In uralter Zeit wurden in unserem Lande Wölfe die Hündchen des Heiligen Georg genannt. Einmal, als die Hündchen Hunger litten, habe der Heilige einem seiner Hündchen erlaubt, einen Hammel zu verspeisen. Der Wolf sei zu dem Hammel gegangen und habe gesagt: "Hör zu, ich fresse dich auf!" Der Hammel habe sich aufs Bitten verlegt: "Laß mich noch bis zum Herbst leben, dann bin ich fett, jetzt bin ich mager und knöchrig, und aus mir wird nichts." Der Wolf habe ihm also für den Sommer noch das Leben geschenkt.
Ein anderes Mal habe der Wolf die Erlaubnis erhalten, ein Schwein aufzufressen. Der Wolf ging hin, das Schwein zu fressen.

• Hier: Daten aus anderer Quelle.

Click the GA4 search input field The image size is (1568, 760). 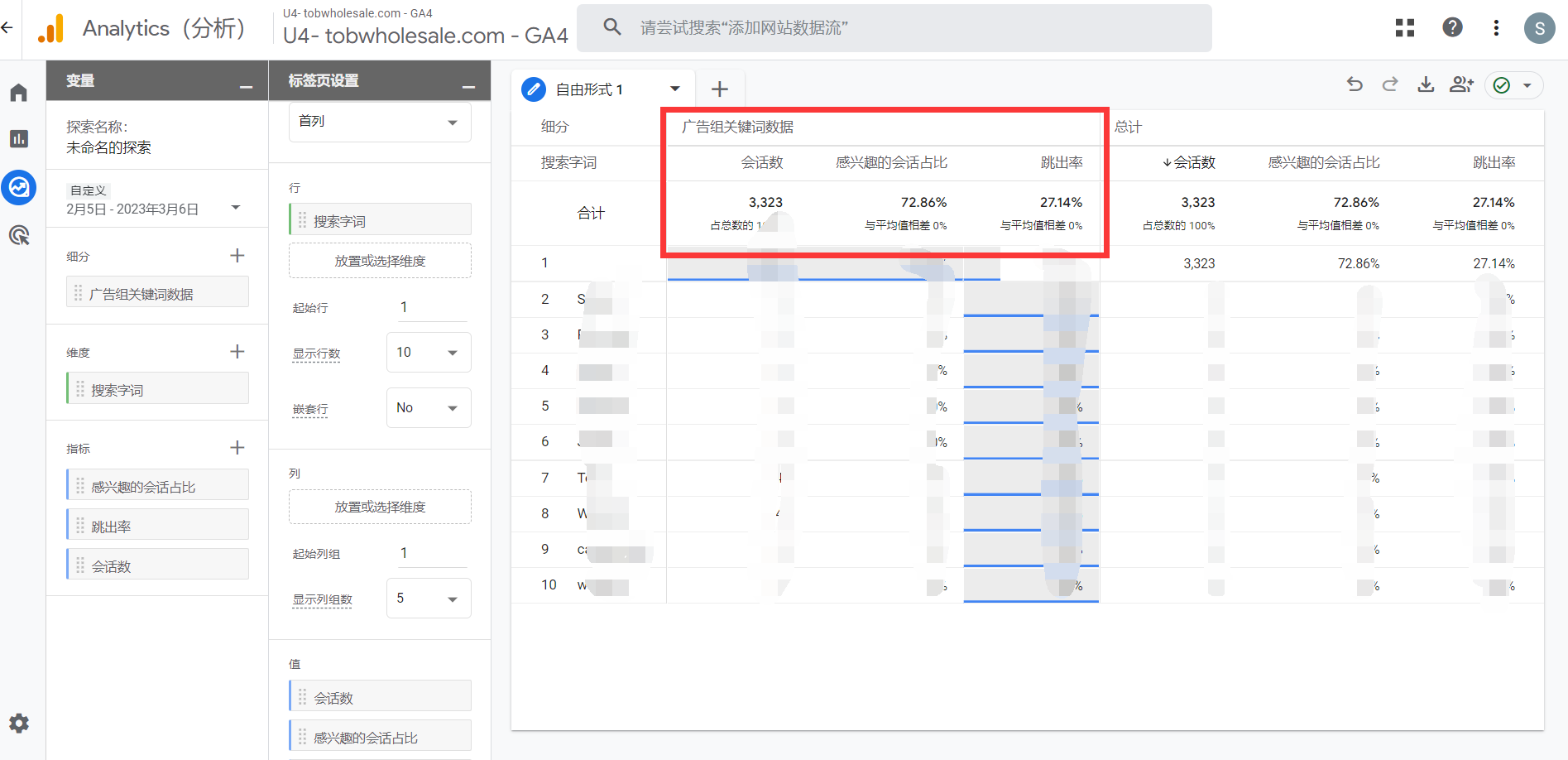click(x=894, y=27)
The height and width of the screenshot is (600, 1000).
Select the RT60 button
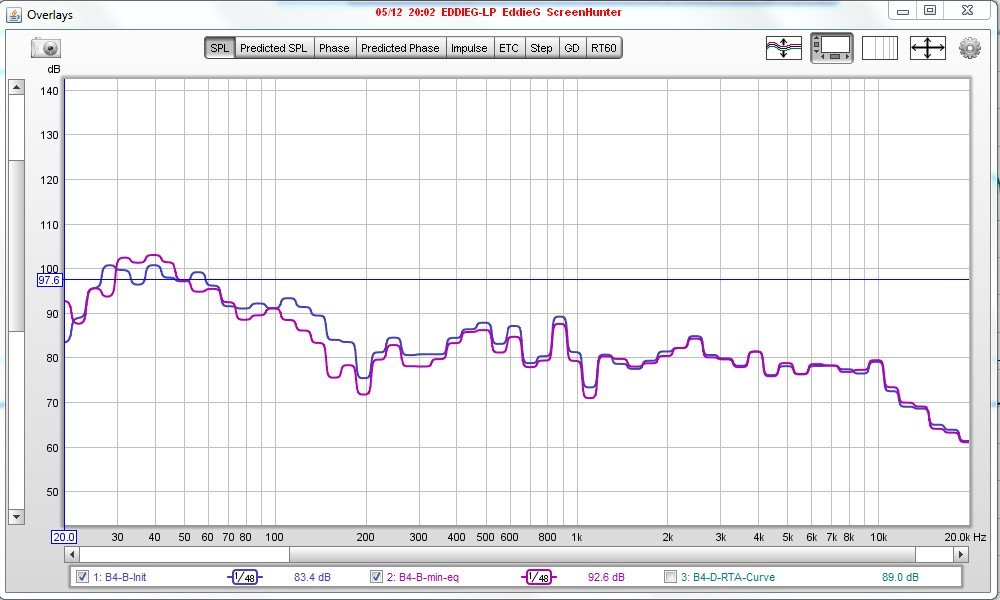click(603, 48)
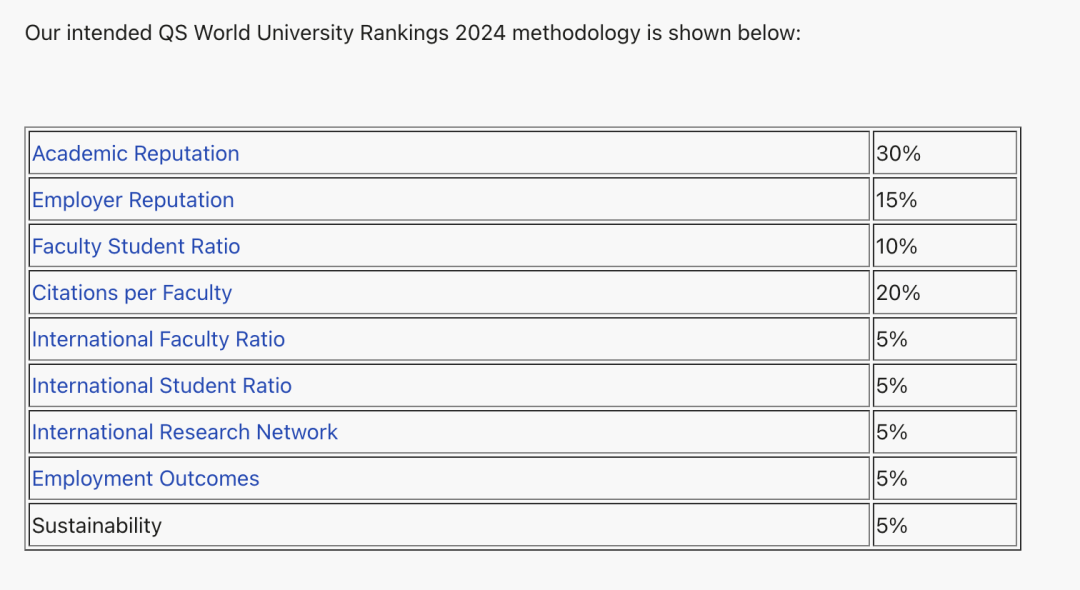The height and width of the screenshot is (590, 1080).
Task: Open the Citations per Faculty link
Action: 132,293
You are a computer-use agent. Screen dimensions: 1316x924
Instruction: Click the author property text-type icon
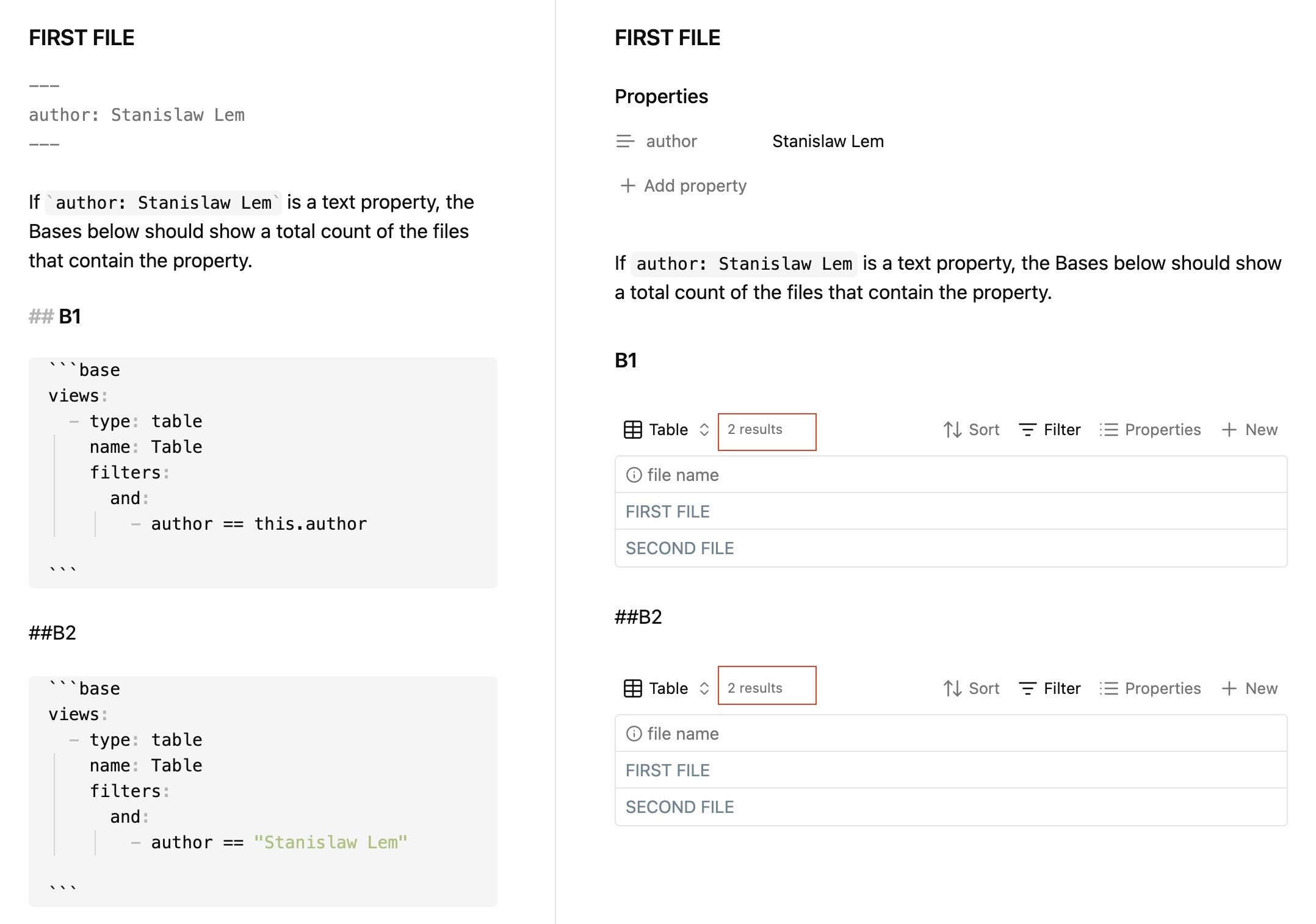click(625, 142)
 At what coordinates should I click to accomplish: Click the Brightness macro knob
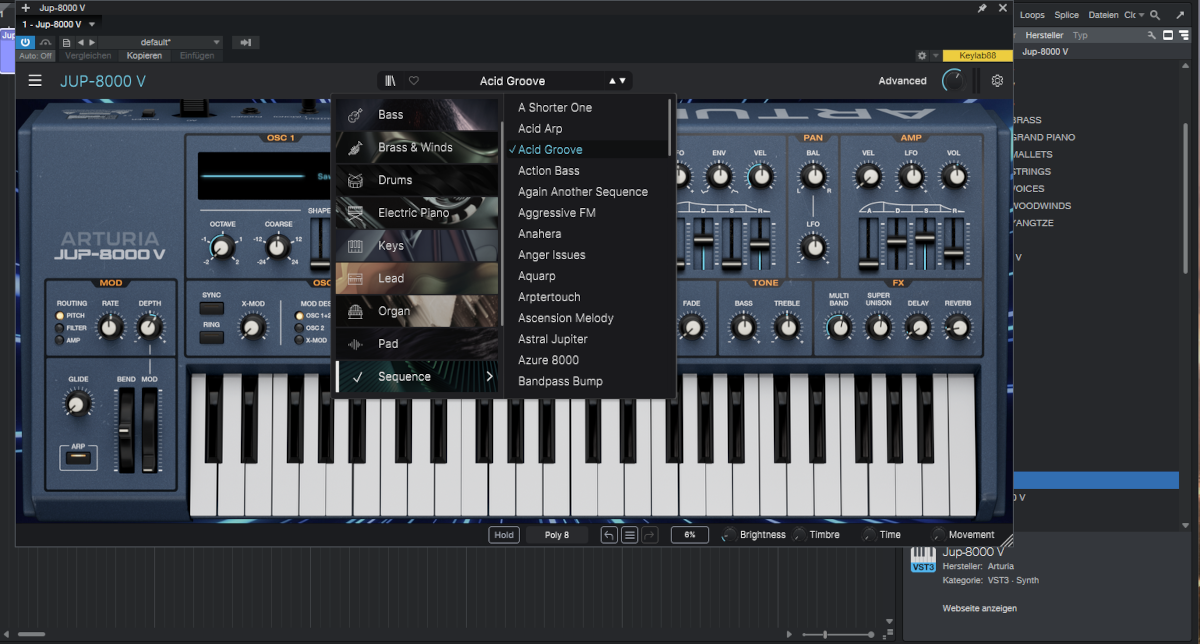(728, 535)
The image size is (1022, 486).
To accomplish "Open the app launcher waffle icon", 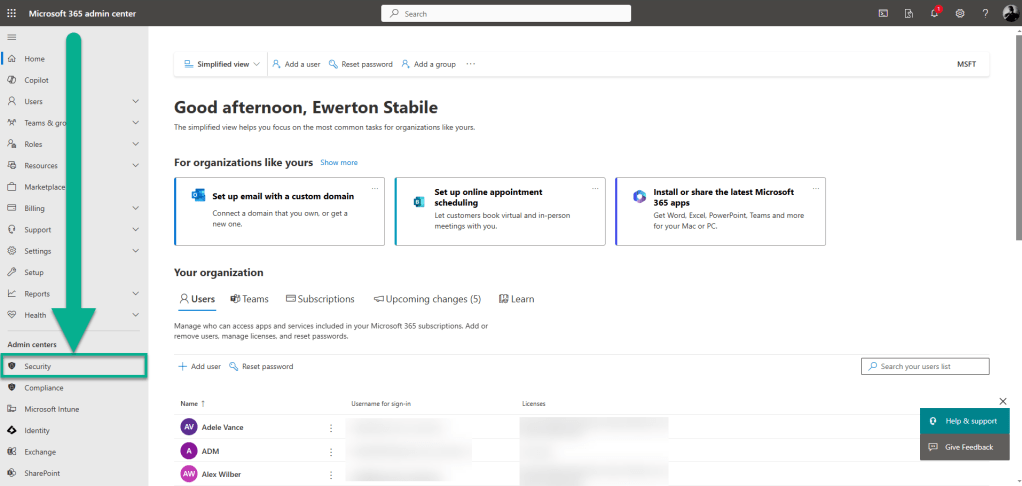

Das Schwein habe sich aufs Bitten verlegt: "Warte, ich will meinen Kindern vorher noch etwas aufspielen, dann sollst du mich verspeisen." Das Schwein habe sich dann niedergelegt, und die Jungen hätten zu saugen begonnen. Das Schwein selbst habe dabei gebrüllt, daß die Erde gebebt habe. Dies hörend, seien die Frauen des Dorfes zusammengelaufen, hätten den Wolf gefunden und ihm eine anständige Tracht Prügel gegeben.
Als den Wolf nun wieder Hunger überkam, habe er die Erlaubnis erhalten, einen Schneider zu verspeisen. Der Wolf machte sich auf, den Schneider zu verschlingen. Der Schneider aber sei beherzt gewesen und habe gesagt: "Leg dich hin, ich muß erst sehen, ob ich auch in deinen Bauch hineinpasse." Schnell habe sich der Wolf lang hingelegt, worauf der Schneider ihn mit seiner Arschin (russische Elle) zu verprügeln begonnen habe. Da sei der Wolf mit großem Geschrei geflohen und habe eine Zeitlang seinen Rücken kurieren müssen.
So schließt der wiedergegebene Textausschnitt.